Endocrine Abstracts

We present the case of a patient with a diagnosis of thyroid cancer who has developed multiple, sequential autoimmune conditions. Our patient, a now 41 year-old female, was initially diagnosed with Follicular Thyroid Cancer in the context of pre-existing autoimmune hypothyroidism evidenced by serum Anti-Thyroid Microsomal antibodies as well as lymphocytic thyroiditis on post-operative histopathology. The association between autoimmune thyroid disease and Thyroid Cancer has been previously described.

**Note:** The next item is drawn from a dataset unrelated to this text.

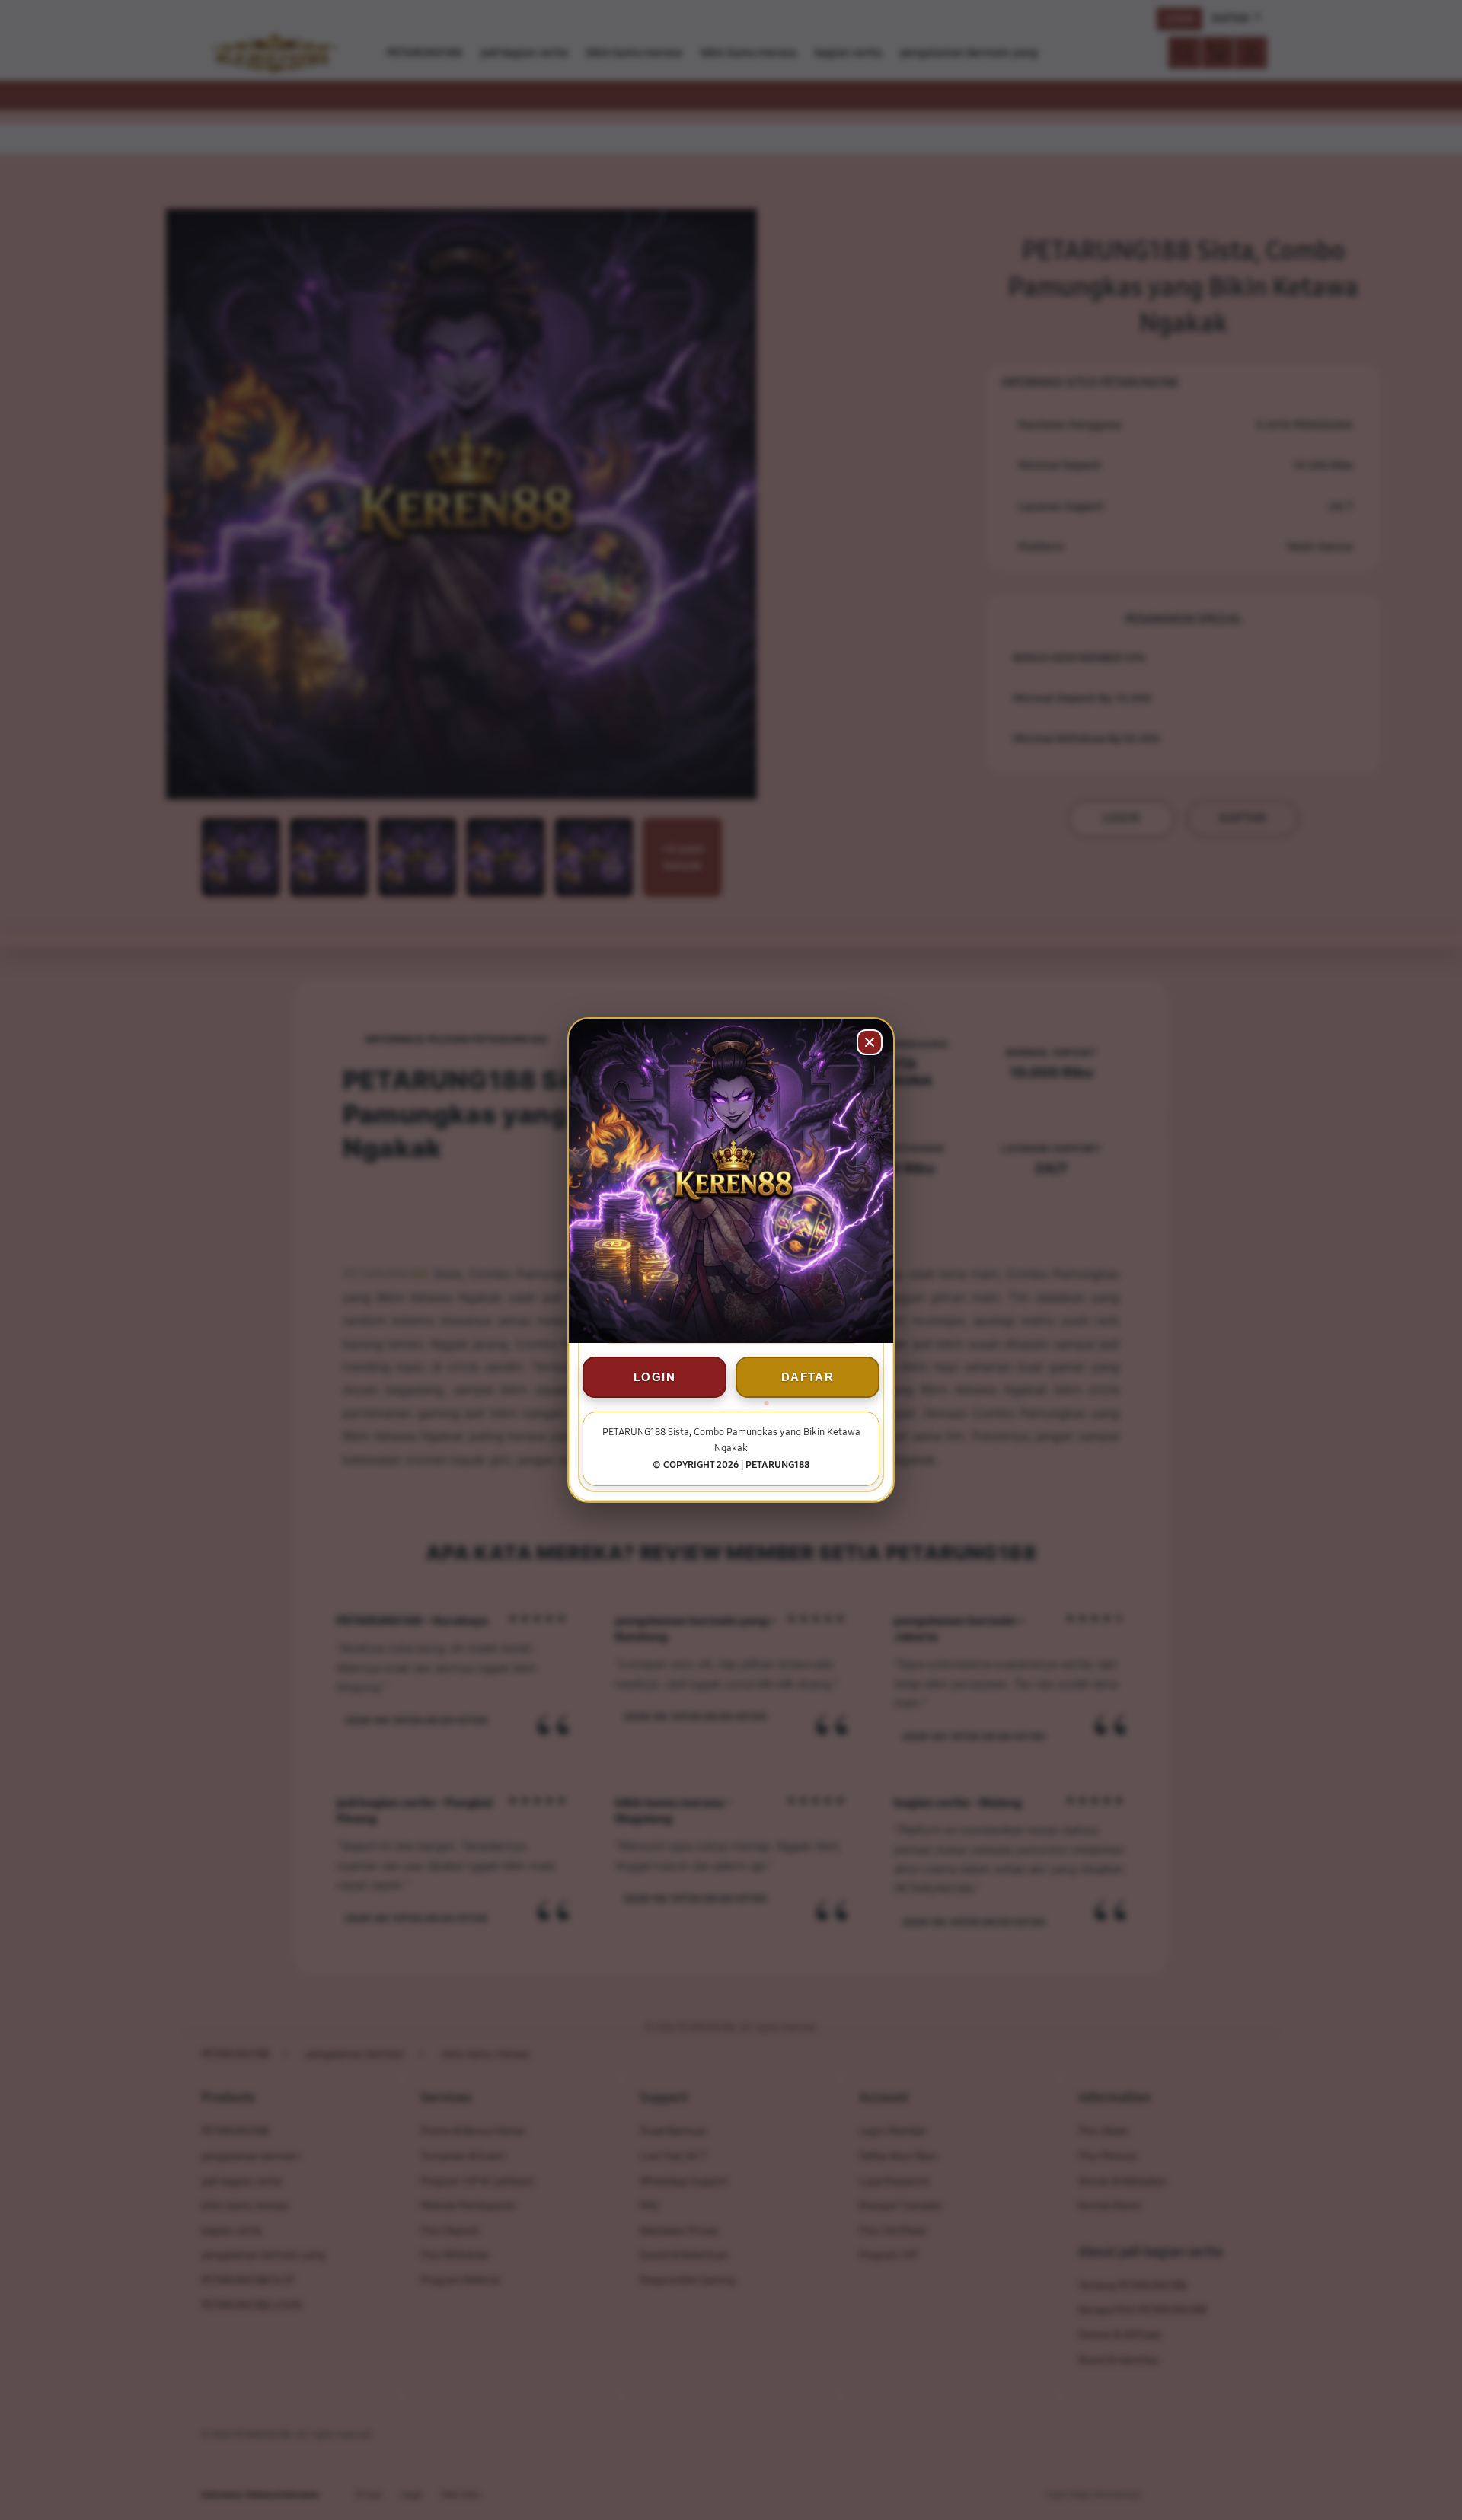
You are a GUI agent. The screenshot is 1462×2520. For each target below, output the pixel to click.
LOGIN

Following total thyroidectomy, she underwent radioactive iodine ablation at our centre and in the years post-treatment, she has maintained a sustained response to therapy although she has developed new Thyroglobulin Antibody positivity. 3 years post initial presentation, she developed Parietal-cell Antibody-positive pernicious anaemia, requiring parenteral B12 replacement. 9 years post-treatment, she developed seizures and memory loss prompting neurological assessment and diagnosis with Autoimmune Temporal Lobe Epilepsy secondary to Glutamic Acid Decarboxylase (GAD) Antibody-positivity. She demonstrated a high tire GAD >2000 (Reference range: 0.00-9.99). GAD autoimmunity has been linked to a number of conditions which include but are not limited to: Stiff-Man-Syndrome and Type 1 Diabetes Mellitus (T1DM), autoimmune hypothyroidism and pernicious anaemia. Given her initial endocrinopathy, we have opportunistically screened this patient for the emergence of T1DM with Islet Cell Autoantibodies which have been positive but HbA1c and C-peptide levels have consistently been normal. This case illustrates a unique sequence of clinical manifestations of multiple autoimmune conditions in a predisposed individual. While the autoimmune linkages are well recognised, this clinical pattern has not been previously described.